Extract
□ □ □

I have found a temporary solution.
It worked!
I pushed layer-dimension on 3rd-dimension of weight.
@qml.qnode(dev, diff_method='adjoint')
def qnode(inputs, weights):
for i in range(layers):
qml.templates.AngleEmbedding(inputs, wires=range(n_qubits))
qml.templates.StronglyEntanglingLayers(weights[:,:,3*i:3*(i+1)], wires=range(n_qubits))
return [qml.expval(qml.PauliZ(i)) for i in range(n_qubits)]
weight_shapes = {"weights": (1, n_qubits,3*layers)}
Epoch 1/30
1/1 [==============================] - 0s 140ms/step - loss: 0.8418 - val_loss: 0.1298
Epoch 2/30
1/1 [==============================] - 0s 65ms/step - loss: 0.1251 - val_loss: 0.1253
Epoch 3/30
1/1 [==============================] - 0s 65ms/step - loss: 0.0714 - val_loss: 0.1183
No error occurs.
To check if the model is correct, I have investigated the number of trainable parameters.
model.summary()
Model: "sequential_14"
_________________________________________________________________
Layer (type) Output Shape Param #
=================================================================
dense_28 (Dense) (1, 1) 2
_________________________________________________________________
keras_layer_14 (KerasLayer) (1, 1) 6
_________________________________________________________________
dense_29 (Dense) (1, 1) 2
=================================================================
Total params: 10
Trainable params: 10
Non-trainable params: 0
Since a StronglyEntanglingLayer requires 3 trainable parameters, the number of trainable parameters should be 6 for two StronglyEntanglingLayer.
Therefore, the above result is reasonable!
But the implementation would not be beautiful.
If there is some better idea, please teach me.

□ □ □

Supplied material
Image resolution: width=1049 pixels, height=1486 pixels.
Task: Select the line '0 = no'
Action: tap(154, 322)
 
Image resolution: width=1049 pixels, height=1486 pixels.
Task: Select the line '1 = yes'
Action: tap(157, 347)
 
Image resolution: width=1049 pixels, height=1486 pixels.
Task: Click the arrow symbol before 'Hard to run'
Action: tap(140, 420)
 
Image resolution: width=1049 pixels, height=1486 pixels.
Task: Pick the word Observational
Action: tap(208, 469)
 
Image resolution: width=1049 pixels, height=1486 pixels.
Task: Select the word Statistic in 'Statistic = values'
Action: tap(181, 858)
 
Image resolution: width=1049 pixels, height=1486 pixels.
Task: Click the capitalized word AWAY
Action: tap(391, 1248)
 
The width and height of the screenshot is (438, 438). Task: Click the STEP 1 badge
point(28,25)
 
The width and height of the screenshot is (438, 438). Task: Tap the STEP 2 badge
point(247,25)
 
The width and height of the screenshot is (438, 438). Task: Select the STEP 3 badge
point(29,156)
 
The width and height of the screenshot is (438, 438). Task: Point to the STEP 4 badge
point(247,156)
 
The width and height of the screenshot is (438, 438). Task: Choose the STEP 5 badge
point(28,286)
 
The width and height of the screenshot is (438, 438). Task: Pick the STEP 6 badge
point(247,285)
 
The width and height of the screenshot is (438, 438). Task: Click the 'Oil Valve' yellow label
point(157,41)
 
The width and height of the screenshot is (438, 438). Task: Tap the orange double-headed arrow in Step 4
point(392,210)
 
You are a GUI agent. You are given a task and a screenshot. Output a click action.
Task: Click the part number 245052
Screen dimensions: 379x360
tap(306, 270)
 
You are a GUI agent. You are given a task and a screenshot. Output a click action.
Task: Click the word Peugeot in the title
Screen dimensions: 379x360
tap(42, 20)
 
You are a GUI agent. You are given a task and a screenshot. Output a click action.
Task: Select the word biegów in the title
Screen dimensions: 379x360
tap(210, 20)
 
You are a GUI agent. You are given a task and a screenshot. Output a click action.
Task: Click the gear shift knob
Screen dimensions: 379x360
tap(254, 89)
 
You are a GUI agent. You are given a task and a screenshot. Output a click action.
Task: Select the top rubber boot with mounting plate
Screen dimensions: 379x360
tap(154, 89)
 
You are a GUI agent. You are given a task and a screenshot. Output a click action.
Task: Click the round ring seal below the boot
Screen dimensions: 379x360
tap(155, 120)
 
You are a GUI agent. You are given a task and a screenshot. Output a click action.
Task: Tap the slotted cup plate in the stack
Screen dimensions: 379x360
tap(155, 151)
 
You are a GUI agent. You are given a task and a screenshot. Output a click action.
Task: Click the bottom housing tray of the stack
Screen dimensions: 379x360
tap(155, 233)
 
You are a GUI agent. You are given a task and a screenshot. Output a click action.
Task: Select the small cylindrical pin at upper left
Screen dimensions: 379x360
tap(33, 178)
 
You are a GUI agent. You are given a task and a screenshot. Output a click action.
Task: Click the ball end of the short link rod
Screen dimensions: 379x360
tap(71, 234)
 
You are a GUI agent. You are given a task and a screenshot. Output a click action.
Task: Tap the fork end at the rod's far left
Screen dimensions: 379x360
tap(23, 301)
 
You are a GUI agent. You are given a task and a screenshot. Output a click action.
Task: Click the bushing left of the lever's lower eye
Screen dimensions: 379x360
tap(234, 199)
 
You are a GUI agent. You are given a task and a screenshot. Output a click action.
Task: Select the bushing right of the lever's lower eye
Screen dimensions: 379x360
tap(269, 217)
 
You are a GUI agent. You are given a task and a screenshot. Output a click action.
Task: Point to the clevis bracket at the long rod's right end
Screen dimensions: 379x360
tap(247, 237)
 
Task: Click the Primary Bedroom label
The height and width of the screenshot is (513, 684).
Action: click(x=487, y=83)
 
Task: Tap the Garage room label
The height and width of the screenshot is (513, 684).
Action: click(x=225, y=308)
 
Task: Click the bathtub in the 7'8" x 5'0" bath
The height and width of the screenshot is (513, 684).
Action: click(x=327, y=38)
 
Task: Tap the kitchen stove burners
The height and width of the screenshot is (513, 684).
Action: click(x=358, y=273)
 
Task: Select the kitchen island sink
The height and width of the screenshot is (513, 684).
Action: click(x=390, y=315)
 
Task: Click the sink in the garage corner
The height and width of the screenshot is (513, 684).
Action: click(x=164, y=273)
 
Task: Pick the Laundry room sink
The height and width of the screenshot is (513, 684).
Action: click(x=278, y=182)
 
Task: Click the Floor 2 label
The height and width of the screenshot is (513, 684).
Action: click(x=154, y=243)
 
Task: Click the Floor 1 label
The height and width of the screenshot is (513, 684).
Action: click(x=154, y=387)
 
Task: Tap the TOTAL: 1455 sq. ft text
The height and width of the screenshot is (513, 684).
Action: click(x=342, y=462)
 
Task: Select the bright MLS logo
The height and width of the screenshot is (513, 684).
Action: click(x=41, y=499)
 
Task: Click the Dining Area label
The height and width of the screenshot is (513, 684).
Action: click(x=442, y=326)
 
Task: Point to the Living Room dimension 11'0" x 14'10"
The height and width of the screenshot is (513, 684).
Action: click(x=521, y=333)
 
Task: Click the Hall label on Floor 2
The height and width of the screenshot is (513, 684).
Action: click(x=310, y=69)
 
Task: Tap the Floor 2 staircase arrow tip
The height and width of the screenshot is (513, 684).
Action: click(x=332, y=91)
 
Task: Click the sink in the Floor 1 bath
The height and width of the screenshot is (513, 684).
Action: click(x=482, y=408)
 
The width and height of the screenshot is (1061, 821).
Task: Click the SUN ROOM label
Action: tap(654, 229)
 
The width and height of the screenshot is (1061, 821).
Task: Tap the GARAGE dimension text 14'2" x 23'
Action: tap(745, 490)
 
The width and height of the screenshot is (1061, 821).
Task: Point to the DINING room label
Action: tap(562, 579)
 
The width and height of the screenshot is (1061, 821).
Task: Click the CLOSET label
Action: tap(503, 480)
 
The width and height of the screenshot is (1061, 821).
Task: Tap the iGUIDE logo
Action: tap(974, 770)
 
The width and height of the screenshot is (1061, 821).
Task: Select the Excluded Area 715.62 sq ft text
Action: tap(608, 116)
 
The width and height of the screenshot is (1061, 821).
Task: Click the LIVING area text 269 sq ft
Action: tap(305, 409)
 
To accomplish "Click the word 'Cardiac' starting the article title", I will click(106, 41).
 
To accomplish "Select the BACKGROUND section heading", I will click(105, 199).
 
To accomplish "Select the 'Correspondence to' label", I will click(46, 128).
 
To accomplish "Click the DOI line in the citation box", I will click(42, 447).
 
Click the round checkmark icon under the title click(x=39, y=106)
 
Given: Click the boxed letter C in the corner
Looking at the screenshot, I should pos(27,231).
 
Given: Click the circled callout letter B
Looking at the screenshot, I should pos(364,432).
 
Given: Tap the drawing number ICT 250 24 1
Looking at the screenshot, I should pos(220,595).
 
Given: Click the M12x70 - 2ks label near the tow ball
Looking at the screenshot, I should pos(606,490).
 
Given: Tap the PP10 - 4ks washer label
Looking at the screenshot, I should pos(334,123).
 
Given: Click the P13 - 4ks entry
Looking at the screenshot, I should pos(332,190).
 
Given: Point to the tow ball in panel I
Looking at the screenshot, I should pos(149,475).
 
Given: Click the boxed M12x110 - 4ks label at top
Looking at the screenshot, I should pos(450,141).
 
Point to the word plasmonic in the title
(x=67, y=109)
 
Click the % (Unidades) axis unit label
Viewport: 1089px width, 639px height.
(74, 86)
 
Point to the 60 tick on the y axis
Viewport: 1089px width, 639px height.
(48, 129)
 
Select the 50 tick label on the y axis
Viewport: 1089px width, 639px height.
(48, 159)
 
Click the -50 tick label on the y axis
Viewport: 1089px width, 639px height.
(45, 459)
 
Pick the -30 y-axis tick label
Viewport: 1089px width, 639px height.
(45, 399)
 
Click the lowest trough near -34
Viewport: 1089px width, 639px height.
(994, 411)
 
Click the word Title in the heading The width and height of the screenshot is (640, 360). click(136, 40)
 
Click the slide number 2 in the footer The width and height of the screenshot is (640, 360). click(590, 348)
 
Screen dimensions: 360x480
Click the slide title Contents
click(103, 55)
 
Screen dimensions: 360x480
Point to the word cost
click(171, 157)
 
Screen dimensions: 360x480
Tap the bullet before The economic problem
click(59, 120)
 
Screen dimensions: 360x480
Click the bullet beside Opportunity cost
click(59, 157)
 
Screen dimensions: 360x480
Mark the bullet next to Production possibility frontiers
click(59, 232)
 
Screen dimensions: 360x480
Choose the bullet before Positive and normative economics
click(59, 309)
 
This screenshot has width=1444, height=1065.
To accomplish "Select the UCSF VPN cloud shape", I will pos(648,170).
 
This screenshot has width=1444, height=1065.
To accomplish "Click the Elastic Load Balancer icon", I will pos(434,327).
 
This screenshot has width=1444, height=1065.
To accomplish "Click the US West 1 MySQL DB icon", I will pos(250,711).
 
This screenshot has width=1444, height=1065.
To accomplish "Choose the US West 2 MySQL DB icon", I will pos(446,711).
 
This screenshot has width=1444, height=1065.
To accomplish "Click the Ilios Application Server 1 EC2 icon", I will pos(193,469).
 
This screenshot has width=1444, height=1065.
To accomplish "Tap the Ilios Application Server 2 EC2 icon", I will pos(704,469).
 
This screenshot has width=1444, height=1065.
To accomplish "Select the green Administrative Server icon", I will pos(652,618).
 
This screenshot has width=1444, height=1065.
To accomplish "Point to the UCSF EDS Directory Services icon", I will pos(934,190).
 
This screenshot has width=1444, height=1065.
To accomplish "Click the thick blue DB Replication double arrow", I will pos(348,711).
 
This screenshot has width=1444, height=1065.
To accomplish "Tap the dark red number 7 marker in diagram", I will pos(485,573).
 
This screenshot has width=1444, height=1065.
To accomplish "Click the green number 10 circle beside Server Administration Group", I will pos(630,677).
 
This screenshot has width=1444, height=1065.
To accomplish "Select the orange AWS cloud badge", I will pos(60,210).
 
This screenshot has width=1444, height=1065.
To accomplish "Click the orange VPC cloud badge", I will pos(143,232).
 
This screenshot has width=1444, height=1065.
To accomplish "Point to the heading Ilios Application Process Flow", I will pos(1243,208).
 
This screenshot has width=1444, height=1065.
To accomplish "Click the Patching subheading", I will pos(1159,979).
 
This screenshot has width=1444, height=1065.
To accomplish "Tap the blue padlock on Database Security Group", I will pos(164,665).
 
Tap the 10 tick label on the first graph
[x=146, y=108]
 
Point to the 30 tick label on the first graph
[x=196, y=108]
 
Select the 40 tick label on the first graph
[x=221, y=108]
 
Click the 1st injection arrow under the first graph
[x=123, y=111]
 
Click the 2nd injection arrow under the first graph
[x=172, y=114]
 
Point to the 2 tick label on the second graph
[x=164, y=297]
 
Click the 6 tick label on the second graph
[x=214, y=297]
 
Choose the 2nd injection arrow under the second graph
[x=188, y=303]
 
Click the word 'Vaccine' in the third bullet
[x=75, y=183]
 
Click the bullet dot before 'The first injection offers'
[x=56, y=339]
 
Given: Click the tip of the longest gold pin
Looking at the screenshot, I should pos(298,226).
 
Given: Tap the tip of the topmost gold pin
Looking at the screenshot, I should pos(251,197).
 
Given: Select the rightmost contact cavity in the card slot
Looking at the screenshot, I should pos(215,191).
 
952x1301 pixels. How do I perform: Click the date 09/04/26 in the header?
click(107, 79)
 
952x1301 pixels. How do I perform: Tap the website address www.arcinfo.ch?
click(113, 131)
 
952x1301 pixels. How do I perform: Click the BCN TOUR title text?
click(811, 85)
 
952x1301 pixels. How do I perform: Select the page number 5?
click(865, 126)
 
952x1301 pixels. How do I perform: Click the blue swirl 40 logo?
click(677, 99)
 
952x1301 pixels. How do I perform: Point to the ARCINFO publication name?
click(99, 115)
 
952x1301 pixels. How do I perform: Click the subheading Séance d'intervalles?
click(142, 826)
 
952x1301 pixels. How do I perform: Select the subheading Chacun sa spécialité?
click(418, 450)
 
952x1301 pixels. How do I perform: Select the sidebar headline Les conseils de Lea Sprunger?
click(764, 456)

□ □ □

Exercise directions
Translate this sentence from the post into French: "To check if the model is correct, I have investigated the number of trainable parameters." Rely only on the post, not on the items.

Expected output
Pour vérifier si le modèle est correct, j'ai examiné le nombre de paramètres entraînables.